> EXERCISE GOAL: Rewrite the lines below, from the line containing "Task: Point to the Step 4: label" through the line containing "Action: pos(310,99)", as a JSON list of strings with one string per line, leaving out blank lines.

> RECORDS SUPPLIED:
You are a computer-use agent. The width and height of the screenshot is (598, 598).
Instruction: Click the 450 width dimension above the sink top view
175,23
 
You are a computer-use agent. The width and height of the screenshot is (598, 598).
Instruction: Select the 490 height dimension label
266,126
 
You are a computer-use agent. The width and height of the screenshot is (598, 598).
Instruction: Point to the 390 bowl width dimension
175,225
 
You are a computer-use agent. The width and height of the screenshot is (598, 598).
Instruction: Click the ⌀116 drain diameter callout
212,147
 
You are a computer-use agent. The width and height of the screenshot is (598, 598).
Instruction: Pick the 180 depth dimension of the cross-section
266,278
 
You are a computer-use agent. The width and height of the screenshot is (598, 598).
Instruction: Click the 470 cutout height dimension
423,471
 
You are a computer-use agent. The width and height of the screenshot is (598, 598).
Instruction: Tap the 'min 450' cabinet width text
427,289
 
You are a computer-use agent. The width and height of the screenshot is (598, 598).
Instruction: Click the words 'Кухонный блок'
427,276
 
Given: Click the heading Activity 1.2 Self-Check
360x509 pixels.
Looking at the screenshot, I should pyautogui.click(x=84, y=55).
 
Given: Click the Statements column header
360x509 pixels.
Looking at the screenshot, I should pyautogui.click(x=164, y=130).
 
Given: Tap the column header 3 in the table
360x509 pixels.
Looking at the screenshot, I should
==
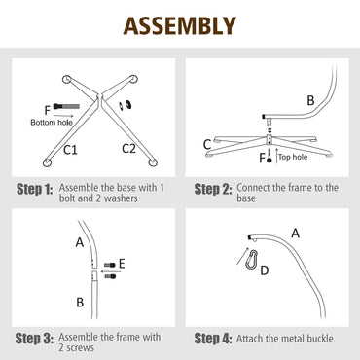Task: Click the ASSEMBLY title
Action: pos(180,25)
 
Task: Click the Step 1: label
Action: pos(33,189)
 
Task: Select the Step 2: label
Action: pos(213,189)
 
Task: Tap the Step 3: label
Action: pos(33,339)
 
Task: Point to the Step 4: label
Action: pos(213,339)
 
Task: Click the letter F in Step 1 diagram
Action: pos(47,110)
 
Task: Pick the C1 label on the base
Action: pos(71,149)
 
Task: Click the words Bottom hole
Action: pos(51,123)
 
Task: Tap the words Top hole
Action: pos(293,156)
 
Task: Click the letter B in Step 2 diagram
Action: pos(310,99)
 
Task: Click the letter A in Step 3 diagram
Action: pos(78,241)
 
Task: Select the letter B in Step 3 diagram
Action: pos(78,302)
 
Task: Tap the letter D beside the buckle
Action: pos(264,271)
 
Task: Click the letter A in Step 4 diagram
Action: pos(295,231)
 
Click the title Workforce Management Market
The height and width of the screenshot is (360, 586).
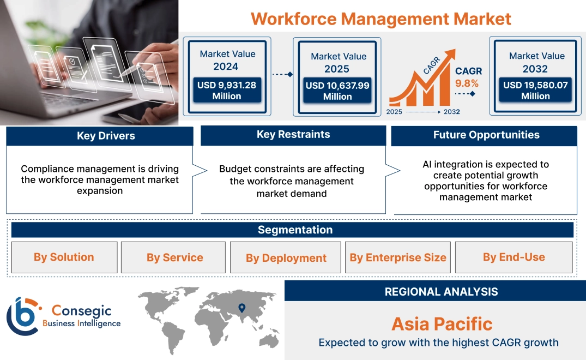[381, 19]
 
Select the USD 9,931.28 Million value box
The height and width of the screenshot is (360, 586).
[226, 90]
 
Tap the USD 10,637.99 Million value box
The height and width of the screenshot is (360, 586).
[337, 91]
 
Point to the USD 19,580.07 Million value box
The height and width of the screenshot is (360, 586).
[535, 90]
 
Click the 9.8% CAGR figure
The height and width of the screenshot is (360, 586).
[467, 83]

> FINISHED ANSWER:
[
  "Task: Point to the Step 4: label",
  "Action: pos(213,339)",
  "Task: Click the letter F in Step 1 diagram",
  "Action: pos(47,110)",
  "Task: Pick the C1 label on the base",
  "Action: pos(71,149)",
  "Task: Click the words Bottom hole",
  "Action: pos(51,123)",
  "Task: Tap the words Top hole",
  "Action: pos(293,156)",
  "Task: Click the letter B in Step 2 diagram",
  "Action: pos(310,99)"
]